▶ **Records for the exercise**:
>>>

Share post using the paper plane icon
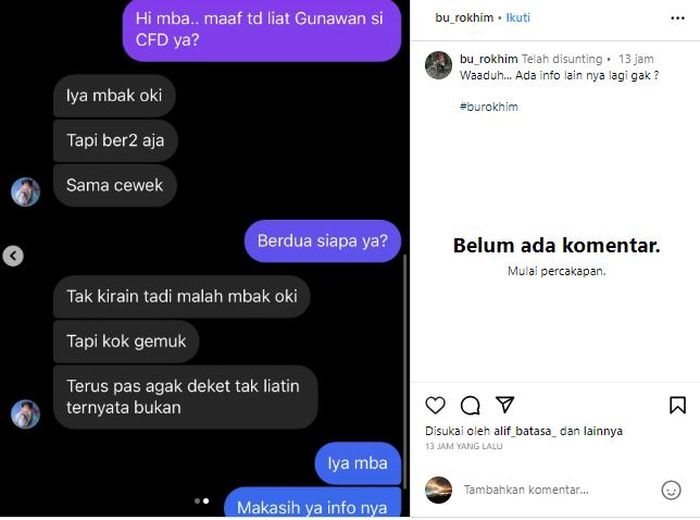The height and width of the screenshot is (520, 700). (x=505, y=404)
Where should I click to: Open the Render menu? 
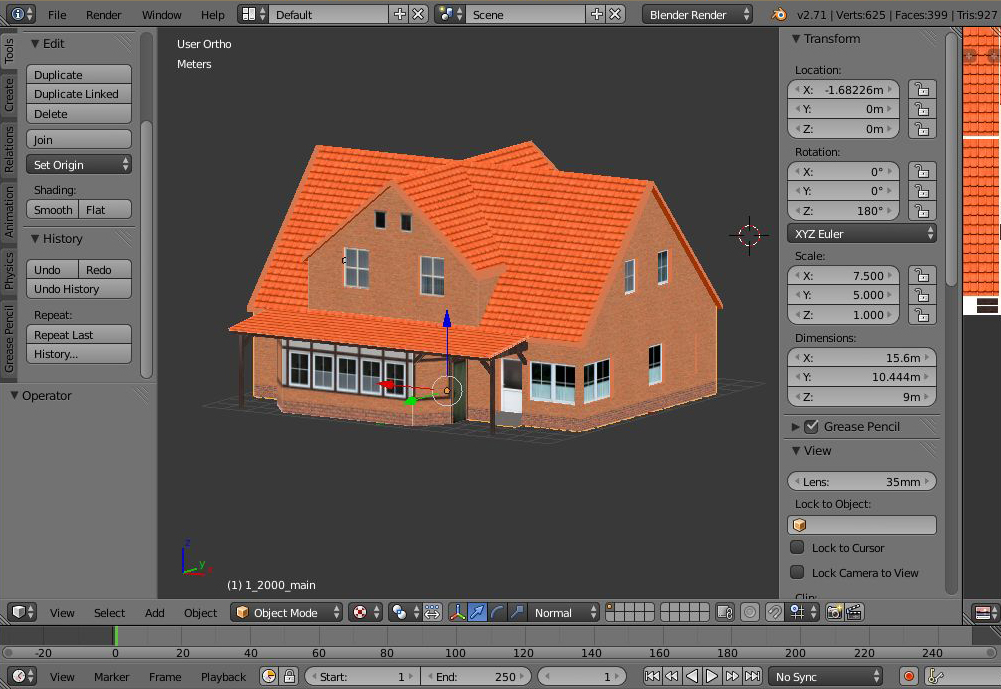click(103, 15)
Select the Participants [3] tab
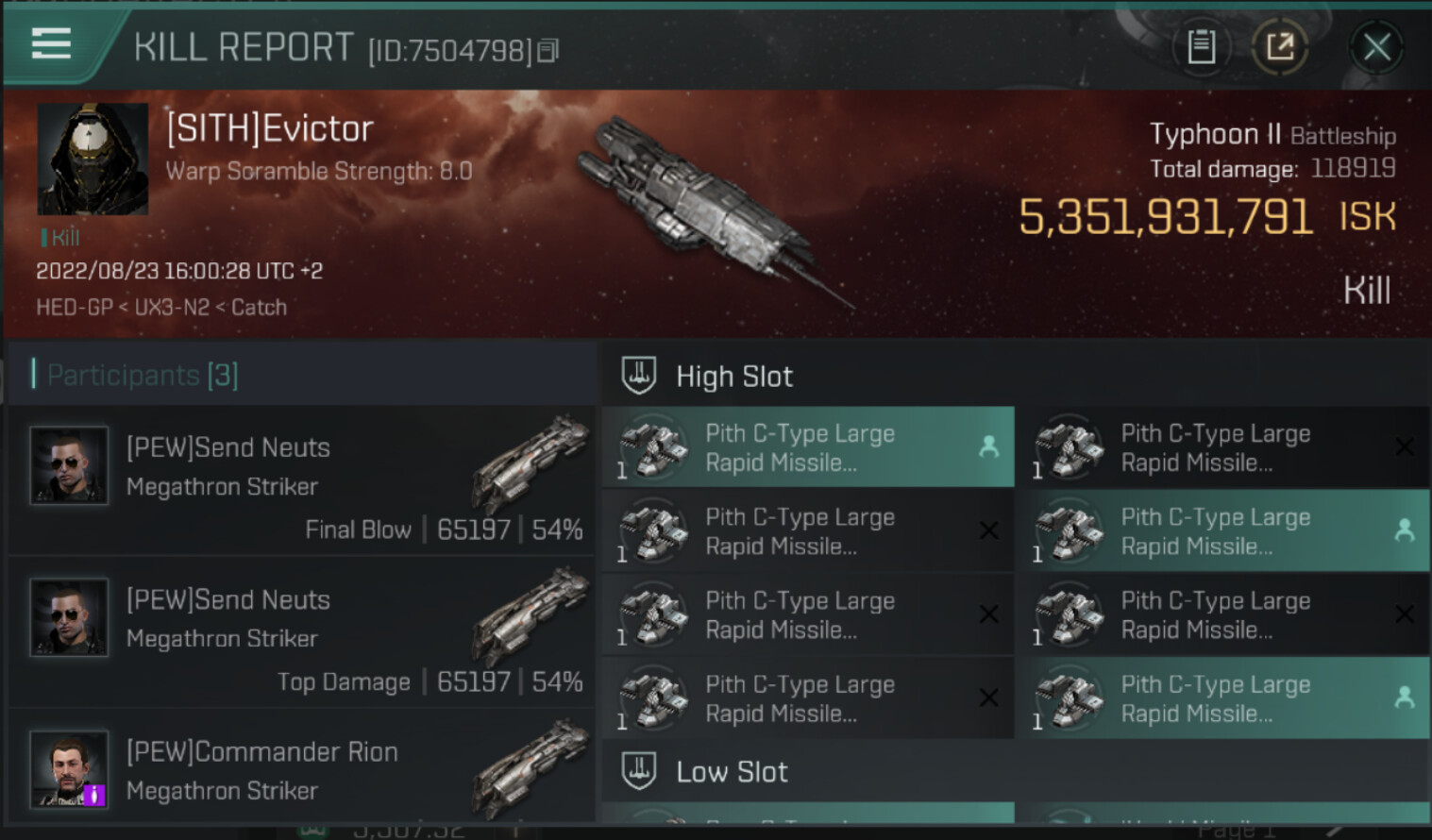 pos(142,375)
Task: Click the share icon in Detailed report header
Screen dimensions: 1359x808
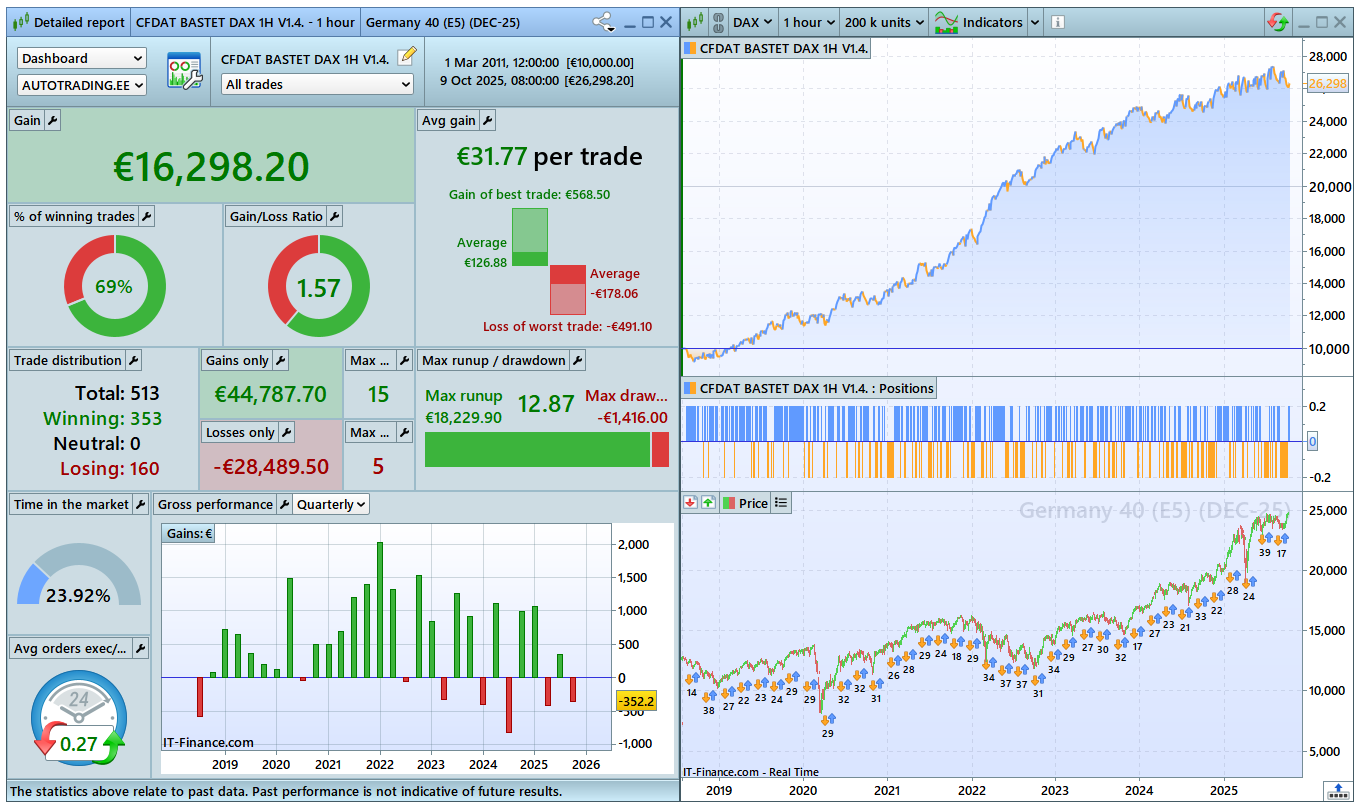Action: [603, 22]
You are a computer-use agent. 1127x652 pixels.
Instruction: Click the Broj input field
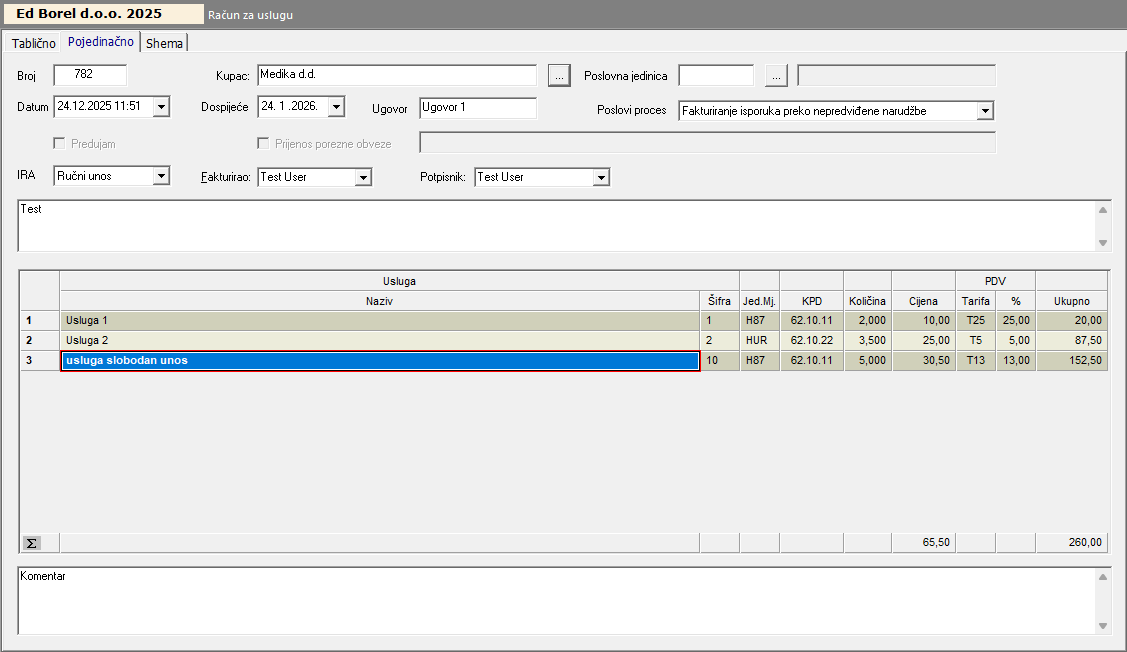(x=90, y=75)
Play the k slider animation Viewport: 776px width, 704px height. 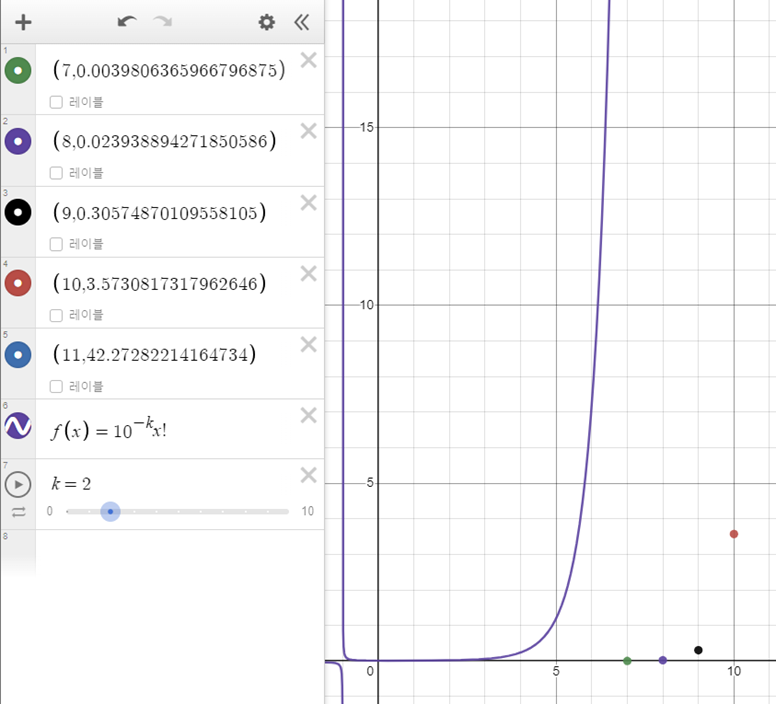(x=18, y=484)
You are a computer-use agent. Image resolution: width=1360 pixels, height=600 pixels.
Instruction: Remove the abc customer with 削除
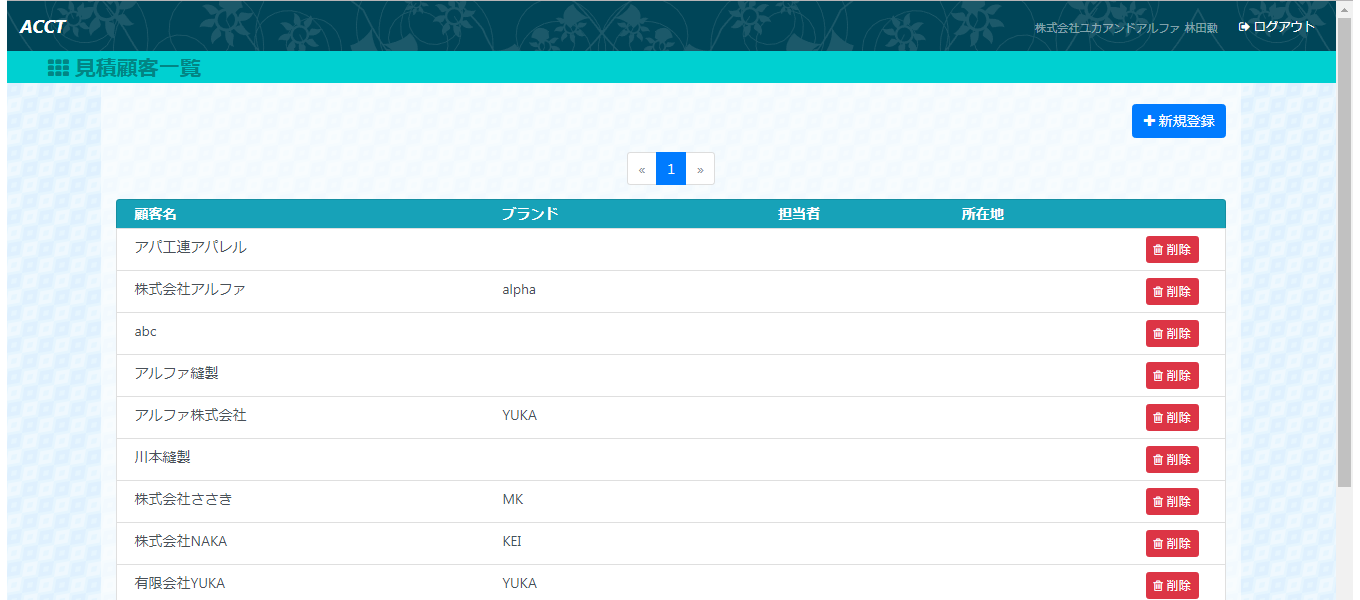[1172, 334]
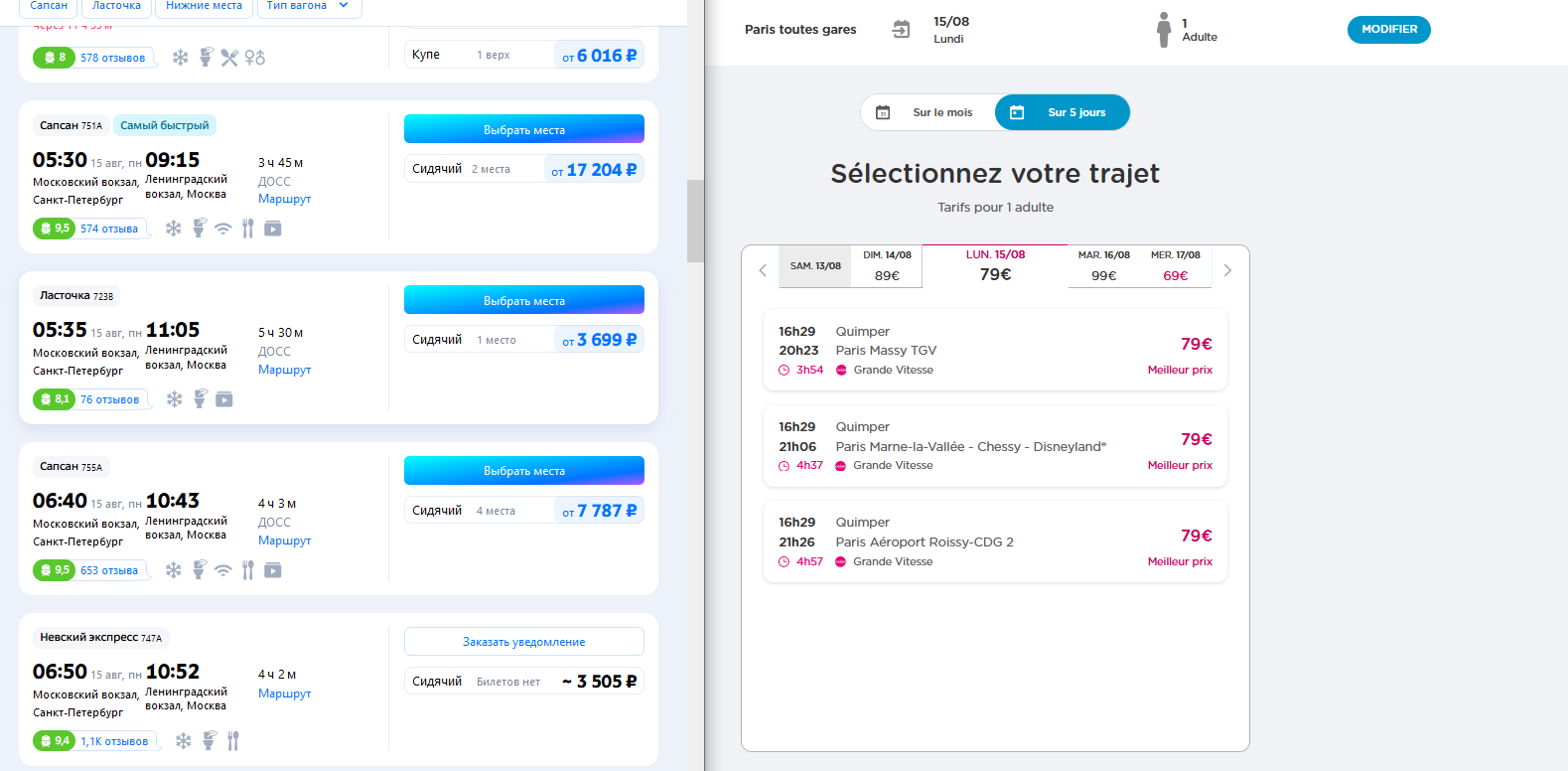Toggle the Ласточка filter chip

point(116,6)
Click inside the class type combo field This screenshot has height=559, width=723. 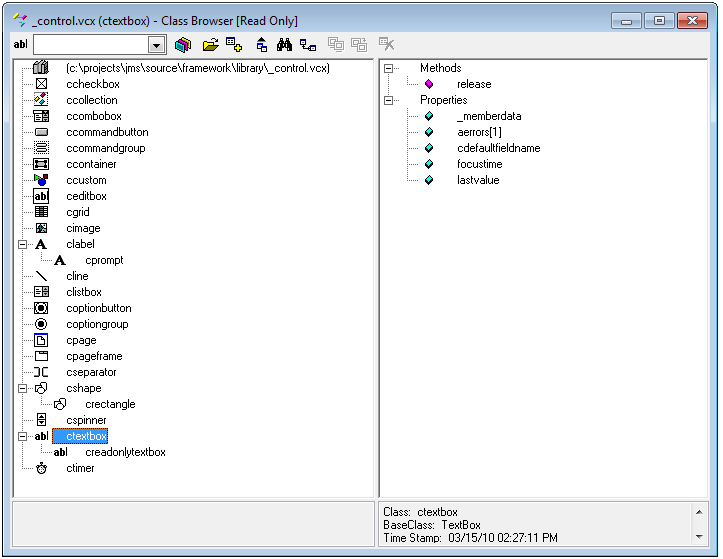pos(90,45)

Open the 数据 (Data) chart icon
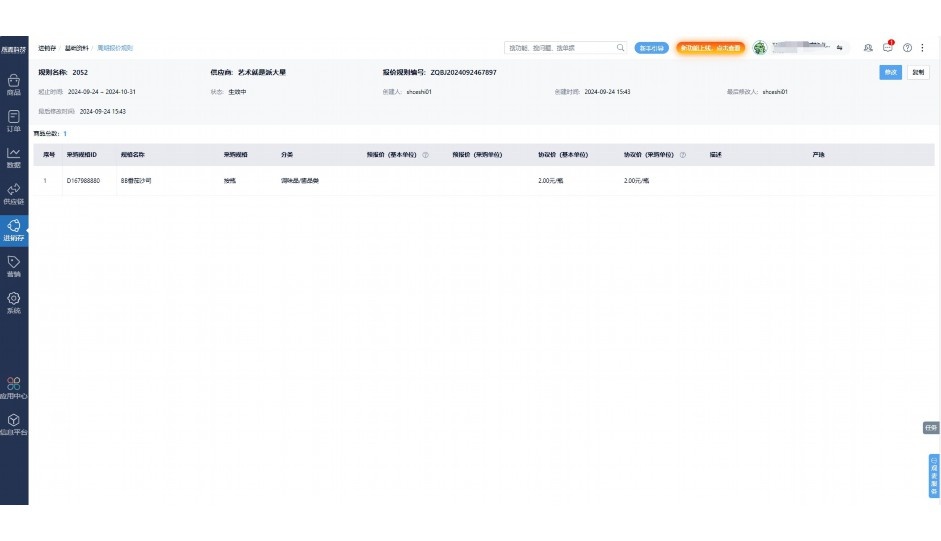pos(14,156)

<<<

Report all lines in the listing above that contain the word "pixels".

▶ **Result**:
You are a computer-use agent. 1127x652 pixels.
You are a computer-use agent. Image resolution: width=1360 pixels, height=600 pixels.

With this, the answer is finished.